They accused British Gas of scaremongering about price rises and regional differentials in prices in the event of competition in the marketplace. The CA said 'squealing' by a company that wanted to protect its dominant status should not be allowed to derail government plans to introduce competition in 1996, with the market opening fully in 1998.
It recently emerged that legislation to introduce competition had slipped from the legislative timetable and is not included in the next Queen's Speech. A Cabinet committee is expected to discuss the regulated utilities within the next few weeks.
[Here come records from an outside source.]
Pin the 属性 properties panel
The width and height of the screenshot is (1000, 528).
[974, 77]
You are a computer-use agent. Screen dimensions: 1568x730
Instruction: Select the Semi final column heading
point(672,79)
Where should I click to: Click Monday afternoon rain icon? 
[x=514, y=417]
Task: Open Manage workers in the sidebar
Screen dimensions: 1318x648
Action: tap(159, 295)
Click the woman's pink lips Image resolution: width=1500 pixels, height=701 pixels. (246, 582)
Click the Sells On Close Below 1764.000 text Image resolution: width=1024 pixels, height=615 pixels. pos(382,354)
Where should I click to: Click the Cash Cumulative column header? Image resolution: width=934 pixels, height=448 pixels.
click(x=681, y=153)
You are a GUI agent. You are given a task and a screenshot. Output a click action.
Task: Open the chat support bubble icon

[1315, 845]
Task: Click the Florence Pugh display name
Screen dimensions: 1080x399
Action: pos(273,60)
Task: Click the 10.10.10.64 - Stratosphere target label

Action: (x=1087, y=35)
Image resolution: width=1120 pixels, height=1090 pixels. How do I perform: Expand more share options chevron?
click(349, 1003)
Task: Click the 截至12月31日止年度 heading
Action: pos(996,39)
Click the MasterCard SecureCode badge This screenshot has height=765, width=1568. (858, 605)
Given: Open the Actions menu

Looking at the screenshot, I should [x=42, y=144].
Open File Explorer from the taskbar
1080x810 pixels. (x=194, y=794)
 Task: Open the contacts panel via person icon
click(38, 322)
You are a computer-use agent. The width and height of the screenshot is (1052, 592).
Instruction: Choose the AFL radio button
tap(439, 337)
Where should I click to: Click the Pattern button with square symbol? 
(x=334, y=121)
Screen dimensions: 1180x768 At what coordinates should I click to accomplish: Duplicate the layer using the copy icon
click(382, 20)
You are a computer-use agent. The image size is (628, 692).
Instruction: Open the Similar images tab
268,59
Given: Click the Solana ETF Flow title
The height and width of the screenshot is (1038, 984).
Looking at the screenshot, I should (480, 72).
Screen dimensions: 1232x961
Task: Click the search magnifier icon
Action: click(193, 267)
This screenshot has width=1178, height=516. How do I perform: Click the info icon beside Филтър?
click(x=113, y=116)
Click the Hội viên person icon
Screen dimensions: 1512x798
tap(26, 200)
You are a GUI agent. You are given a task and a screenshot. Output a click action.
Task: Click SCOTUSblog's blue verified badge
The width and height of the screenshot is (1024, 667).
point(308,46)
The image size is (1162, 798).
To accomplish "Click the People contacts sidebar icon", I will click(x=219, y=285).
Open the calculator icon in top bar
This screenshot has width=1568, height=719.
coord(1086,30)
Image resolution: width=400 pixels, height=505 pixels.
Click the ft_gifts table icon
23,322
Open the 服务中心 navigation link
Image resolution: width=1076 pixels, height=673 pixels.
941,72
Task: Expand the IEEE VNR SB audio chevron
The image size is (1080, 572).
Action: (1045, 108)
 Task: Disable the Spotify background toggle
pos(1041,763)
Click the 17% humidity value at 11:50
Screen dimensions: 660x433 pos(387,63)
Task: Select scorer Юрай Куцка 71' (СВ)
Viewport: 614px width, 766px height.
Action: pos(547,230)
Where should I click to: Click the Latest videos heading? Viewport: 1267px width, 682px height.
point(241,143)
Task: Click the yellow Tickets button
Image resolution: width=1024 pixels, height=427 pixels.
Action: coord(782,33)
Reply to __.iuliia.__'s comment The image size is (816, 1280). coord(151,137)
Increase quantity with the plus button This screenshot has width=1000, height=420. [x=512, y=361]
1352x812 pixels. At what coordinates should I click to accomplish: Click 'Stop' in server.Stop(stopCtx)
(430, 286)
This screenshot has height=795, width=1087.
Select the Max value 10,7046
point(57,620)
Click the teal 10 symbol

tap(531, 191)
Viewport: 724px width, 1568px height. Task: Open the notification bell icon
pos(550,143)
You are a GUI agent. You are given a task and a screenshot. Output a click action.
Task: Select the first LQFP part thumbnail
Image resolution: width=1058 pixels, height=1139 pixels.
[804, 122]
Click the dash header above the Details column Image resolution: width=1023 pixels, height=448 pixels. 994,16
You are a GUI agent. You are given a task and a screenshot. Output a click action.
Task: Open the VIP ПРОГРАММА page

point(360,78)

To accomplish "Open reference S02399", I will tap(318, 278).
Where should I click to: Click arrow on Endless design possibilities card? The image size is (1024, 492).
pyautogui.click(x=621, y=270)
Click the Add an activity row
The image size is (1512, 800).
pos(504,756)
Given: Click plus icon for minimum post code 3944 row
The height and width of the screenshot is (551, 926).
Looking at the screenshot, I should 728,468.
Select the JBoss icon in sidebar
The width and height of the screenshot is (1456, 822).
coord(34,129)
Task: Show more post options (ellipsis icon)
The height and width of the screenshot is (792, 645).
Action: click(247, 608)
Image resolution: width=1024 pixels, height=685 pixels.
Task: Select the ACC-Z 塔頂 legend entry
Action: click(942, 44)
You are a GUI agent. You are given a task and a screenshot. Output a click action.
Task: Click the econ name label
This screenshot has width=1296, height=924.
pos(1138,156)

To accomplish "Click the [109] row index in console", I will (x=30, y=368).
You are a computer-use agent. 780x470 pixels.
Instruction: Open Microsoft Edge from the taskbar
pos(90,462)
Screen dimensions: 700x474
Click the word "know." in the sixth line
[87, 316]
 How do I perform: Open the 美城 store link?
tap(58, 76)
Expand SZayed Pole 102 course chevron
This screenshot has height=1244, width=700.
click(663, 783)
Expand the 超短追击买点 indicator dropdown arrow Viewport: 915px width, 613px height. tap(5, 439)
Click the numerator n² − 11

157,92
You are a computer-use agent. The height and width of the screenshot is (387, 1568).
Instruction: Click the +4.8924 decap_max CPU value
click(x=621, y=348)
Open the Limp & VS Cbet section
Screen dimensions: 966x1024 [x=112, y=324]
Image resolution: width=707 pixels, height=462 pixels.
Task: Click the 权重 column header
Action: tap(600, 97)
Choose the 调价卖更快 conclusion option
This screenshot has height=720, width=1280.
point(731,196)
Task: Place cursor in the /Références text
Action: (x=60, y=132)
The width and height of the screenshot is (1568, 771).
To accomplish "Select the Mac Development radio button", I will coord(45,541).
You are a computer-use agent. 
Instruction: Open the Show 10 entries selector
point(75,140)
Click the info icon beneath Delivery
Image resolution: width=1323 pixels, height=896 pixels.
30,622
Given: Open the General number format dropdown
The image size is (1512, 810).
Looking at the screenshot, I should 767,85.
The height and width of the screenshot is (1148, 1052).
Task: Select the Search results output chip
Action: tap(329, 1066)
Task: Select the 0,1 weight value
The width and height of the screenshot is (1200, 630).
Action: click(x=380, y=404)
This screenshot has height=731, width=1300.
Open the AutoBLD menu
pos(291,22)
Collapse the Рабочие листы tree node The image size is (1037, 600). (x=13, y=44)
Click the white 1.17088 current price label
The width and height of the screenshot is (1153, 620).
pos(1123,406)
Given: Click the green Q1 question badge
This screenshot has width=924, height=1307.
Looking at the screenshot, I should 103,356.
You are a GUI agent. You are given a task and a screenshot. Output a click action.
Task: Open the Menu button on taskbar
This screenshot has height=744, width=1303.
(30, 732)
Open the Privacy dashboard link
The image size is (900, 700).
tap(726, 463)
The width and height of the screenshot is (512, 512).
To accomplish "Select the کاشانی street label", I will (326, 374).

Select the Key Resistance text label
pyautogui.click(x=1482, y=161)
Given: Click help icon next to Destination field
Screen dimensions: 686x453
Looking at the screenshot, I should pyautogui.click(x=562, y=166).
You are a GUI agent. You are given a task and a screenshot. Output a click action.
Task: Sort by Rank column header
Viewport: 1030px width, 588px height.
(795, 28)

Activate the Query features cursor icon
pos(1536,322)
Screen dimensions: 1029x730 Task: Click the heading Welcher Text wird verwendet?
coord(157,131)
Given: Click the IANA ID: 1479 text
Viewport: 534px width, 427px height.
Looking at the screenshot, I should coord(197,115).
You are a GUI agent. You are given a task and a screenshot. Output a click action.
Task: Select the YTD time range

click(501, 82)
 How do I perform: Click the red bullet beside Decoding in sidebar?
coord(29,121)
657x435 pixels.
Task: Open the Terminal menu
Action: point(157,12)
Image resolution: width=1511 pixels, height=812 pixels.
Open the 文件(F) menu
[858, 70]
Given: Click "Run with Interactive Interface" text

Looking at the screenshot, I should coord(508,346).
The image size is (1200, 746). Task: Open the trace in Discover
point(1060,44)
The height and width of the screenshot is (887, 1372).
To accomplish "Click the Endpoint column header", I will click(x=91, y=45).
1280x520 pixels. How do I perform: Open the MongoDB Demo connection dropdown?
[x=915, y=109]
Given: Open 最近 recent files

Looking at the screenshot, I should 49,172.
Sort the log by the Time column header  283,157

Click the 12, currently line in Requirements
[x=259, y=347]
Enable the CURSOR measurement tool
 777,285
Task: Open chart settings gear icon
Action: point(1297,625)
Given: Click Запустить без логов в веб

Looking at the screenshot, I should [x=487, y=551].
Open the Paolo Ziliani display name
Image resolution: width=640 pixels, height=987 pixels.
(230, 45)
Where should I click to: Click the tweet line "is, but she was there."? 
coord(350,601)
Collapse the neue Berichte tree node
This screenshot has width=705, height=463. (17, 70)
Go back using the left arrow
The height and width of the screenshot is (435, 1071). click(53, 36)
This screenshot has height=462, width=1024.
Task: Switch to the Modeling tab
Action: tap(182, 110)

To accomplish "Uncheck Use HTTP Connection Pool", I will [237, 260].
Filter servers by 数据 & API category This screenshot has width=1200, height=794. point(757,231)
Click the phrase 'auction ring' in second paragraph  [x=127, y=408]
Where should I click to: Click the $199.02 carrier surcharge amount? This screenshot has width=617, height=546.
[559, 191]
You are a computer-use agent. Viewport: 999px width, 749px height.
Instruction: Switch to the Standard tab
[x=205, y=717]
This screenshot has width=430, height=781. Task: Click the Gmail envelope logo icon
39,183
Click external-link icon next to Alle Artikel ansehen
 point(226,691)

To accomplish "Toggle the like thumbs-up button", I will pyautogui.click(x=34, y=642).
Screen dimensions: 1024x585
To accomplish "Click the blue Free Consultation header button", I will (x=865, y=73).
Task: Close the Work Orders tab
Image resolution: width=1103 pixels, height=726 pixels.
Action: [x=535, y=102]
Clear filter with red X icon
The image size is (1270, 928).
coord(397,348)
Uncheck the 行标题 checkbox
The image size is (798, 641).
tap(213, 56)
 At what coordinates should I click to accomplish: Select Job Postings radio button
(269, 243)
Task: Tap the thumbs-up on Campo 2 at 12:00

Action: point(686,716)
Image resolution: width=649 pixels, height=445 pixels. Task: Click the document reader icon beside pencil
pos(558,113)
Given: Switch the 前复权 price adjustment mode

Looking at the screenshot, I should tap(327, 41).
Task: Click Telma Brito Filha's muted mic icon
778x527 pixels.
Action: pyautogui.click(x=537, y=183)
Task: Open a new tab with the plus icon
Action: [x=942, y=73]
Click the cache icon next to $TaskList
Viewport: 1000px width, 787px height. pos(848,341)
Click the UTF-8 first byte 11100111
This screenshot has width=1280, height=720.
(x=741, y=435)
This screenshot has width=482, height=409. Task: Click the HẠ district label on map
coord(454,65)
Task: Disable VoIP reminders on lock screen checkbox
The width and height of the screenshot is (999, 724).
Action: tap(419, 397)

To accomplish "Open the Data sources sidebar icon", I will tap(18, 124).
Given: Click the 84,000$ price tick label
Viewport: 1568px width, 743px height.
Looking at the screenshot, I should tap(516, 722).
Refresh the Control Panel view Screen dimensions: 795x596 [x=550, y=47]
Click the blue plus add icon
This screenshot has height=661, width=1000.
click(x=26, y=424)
The CA said: 'Fears are growing that the Government is set to abandon its avowed intention to abolish British Gas's monopoly. To do so would make a mockery of the Citizen's Charter commitment to increase choice and competition in public services wherever possible.' It has written to Michael Heseltine, President of the Board of Trade, urging him to allow no delay in introducing benefits for consumers in price and standards of service.
Utilicorp, one of the largest independent gas suppliers, said British Gas scaremongering on prices had confused ministers and backbench MPs and was in danger of stopping competition in its tracks.
Peter Bryant, deputy chairman, said most gas suppliers would pull out of Britain if they thought the Government had reneged on its commitment to competition in the domestic market.
In a fully competitive market consumers could see bills fall 12 per cent, about pounds 27 off the average annual household gas bill. Businesses that can already choose an alternative supplier to British Gas are seeing savings of up to 20 per cent.
Cedric Brown, chief executive of British Gas, said legislation was the key to an orderly competitive market.